• _PROBLEM 1_: In the text on Somalis in the Netherlands, which country received slightly more Somali asylum-seekers than the Netherlands from 1989 to 1998?

• _EXTRACTED TEXT_:
▽

Somalis in the Netherlands are residents or naturalized citizens of the Netherlands who are of Somali ancestry. They form one of the larger Somali communities in Europe and amongst the second largest African foreign community in the Netherlands. The Somalis form the second largest African community in The Netherlands and are one of the fastest growing communities.

Migration history
From 1989 to 1998, the Netherlands was the second-most common European destination for Somali asylum-seekers, only slightly behind the United Kingdom and more than double the total of the next-most common destination, Denmark. However, between 2000 and 2005, there was a significant outflow of Somalis from the Netherlands to the United Kingdom, unofficially estimated to be as large as 20,000 people. Factors mentioned as driving forces behind the exodus included an increase in opposition to Muslim immigration, as exemplified by the rise of Pim Fortuyn, Somali opposition to housing policies which forced them to live scattered in small groups all over various cities rather than in a larger agglomerated community, a restrictive socio-economic environment which, among other things, made it difficult for new arrivals to find work, and the comparative ease of starting a business and acquiring the means to get off social welfare in the UK.

△

• _DATA FOR PROCESSING_:

▽

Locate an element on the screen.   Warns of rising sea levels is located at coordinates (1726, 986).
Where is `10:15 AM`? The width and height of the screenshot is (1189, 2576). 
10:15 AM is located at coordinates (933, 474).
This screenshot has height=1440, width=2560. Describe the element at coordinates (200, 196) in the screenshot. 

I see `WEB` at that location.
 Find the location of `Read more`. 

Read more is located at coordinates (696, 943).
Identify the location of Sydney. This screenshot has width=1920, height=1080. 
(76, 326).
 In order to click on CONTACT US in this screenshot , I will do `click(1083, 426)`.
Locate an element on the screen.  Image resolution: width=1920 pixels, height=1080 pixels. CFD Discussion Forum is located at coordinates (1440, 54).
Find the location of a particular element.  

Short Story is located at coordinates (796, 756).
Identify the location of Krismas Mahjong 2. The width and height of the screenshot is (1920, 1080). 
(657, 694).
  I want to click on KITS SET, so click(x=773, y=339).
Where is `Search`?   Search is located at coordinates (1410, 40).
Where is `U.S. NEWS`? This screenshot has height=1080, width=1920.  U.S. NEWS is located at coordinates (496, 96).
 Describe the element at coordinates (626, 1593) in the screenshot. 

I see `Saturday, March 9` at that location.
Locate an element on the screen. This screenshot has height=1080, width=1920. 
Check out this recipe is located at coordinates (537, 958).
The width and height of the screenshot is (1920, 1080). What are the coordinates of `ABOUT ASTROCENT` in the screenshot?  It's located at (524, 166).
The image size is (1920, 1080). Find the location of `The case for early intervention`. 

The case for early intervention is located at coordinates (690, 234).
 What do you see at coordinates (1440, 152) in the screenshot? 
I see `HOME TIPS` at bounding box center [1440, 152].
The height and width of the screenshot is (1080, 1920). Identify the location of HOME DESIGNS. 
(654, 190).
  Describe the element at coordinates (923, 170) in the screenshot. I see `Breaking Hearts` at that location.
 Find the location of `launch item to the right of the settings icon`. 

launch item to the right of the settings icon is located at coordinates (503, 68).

△

• _PROBLEM 2_: Reproduce the records word for word, starting at their first line and ending with the line that contains "10:15 AM is".

• _PROBLEM SOLUTION 1_: The United Kingdom.

• _PROBLEM SOLUTION 2_:
Locate an element on the screen.   Warns of rising sea levels is located at coordinates (1726, 986).
Where is `10:15 AM`? The width and height of the screenshot is (1189, 2576). 
10:15 AM is located at coordinates (933, 474).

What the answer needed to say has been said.